Nel procedimento disciplinare dinanzi al CNF trovano applicazione, quanto alla procedura, le norme particolari che, per ogni singolo istituto, sono dettate dalla legge professionale e, in mancanza, quelle del codice di procedura civile (Nella specie, è stata fatta applicazione delle norme di rito civile in tema di revocazione).
Consiglio Nazionale Forense (Pres. f.f. Salazar, Rel. Baffa), sentenza del 10 aprile 2013, n. 47

Modalità e termini della revocazione delle sentenze del CNF.
La revocazione (art. 395 cpc) è ammessa anche per le decisioni del Consiglio Nazionale Forense e, in mancanza di norme derogatorie nella legge professionale, si propone mediante deposito del relativo ricorso presso il CNF stesso nel termine di trenta giorni decorrente dalla scoperta dell’asserito vizio revocatorio, a pena di inammissibilità (Nel caso di specie, la revocazione aveva ad oggetto la sentenza con cui il CNF aveva confermato la decisione del Consiglio territoriale, presso il quale veniva depositato il ricorso poi spedito anche al CNF, ma oltre il termine di Legge. In applicazione del principio di cui in massima, è stata dichiarata l’inammissibilità del ricorso).
Consiglio Nazionale Forense (Pres. f.f. Salazar, Rel. Baffa), sentenza del 10 aprile 2013, n. 47
NOTA:
In senso conforme, tra le altre, C.N.F., 20 settembre 2000, n. 77 e C.N.F. 5 giugno 2000, n. 44.
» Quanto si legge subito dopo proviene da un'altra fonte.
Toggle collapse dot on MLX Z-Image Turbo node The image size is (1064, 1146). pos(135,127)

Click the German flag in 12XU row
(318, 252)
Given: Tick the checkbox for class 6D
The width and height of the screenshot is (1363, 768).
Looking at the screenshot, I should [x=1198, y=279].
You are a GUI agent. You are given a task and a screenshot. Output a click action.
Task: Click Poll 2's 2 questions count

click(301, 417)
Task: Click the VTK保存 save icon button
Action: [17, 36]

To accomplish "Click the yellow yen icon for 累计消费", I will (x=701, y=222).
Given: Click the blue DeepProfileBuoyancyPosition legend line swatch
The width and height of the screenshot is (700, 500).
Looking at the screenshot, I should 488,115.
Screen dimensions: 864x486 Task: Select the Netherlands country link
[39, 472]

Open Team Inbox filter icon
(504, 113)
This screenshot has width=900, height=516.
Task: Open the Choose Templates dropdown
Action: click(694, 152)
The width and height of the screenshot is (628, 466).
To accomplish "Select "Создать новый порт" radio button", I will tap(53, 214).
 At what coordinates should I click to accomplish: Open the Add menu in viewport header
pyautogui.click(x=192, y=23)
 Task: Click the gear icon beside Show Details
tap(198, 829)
La revocazione è ammessa per i soli motivi tassativamente indicati dalla Legge.
Il carattere di impugnazione eccezionale della revocazione, consentita per i soli motivi tassativamente indicati nell’art. 395 c.p.c., comporta l’inammissibilità di ogni censura non compresa in detta tassativa elencazione (Nella specie trattavasi di “ricorso per revocazione ex art. 395 n. 3 c.p.c.”, originato dalla decisione del COA sull’istanza di ricusazione proposta dall’incolpato).
Consiglio Nazionale Forense (Pres. f.f. Salazar, Rel. Baffa), sentenza del 10 aprile 2013, n. 47
NOTA:
In senso conforme, Cass. Sez. Un., 25 luglio 2007, n. 16402 e C.N.F., 4 febbraio 2004, n. 19.